Below are some records. Copy every line in them that holds "will".

Top of Data extract

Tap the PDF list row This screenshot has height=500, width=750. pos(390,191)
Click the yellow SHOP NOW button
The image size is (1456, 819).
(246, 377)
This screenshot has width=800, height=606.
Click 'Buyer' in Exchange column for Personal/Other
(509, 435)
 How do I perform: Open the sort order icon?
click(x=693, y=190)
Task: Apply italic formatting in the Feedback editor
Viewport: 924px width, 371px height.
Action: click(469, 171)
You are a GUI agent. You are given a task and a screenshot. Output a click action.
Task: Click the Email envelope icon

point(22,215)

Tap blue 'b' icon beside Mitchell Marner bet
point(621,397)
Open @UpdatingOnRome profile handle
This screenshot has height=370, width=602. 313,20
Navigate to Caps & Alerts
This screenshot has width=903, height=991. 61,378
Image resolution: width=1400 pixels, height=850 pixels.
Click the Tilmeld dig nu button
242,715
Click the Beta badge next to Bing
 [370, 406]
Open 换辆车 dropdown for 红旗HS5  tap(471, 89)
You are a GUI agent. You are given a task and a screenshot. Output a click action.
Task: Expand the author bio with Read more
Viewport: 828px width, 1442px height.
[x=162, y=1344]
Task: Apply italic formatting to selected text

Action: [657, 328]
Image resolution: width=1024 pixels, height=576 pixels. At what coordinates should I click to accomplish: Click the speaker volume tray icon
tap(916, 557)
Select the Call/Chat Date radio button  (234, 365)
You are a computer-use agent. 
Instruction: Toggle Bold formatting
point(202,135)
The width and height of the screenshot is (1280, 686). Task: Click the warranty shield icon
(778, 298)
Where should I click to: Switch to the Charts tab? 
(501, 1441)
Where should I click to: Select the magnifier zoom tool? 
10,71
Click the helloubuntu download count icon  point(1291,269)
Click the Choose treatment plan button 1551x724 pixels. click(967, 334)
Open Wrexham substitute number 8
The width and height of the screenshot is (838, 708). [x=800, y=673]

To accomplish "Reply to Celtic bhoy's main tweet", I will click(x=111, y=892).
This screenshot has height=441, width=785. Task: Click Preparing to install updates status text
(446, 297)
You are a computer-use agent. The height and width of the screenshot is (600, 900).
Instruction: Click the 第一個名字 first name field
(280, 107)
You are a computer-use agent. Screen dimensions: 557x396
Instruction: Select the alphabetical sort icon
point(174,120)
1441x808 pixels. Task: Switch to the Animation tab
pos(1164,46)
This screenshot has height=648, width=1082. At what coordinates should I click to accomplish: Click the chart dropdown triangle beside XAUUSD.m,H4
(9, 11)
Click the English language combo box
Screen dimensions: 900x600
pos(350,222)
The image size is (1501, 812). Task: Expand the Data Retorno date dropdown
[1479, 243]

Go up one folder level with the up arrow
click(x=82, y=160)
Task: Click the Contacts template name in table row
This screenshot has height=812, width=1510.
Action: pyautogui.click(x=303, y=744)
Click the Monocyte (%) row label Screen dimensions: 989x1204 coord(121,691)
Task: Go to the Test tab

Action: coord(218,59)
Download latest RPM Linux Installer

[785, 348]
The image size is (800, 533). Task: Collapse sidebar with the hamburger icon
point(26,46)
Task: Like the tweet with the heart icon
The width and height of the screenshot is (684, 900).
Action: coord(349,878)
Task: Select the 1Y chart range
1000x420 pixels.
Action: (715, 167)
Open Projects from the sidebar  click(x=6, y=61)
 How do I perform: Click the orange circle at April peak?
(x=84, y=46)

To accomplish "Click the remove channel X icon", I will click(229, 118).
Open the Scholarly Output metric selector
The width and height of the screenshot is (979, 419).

Bottom of Data extract

§ Your response:
To accomplish "Reply to Celtic bhoy's main tweet", I will click(x=111, y=892).
To accomplish "Click the remove channel X icon", I will click(229, 118).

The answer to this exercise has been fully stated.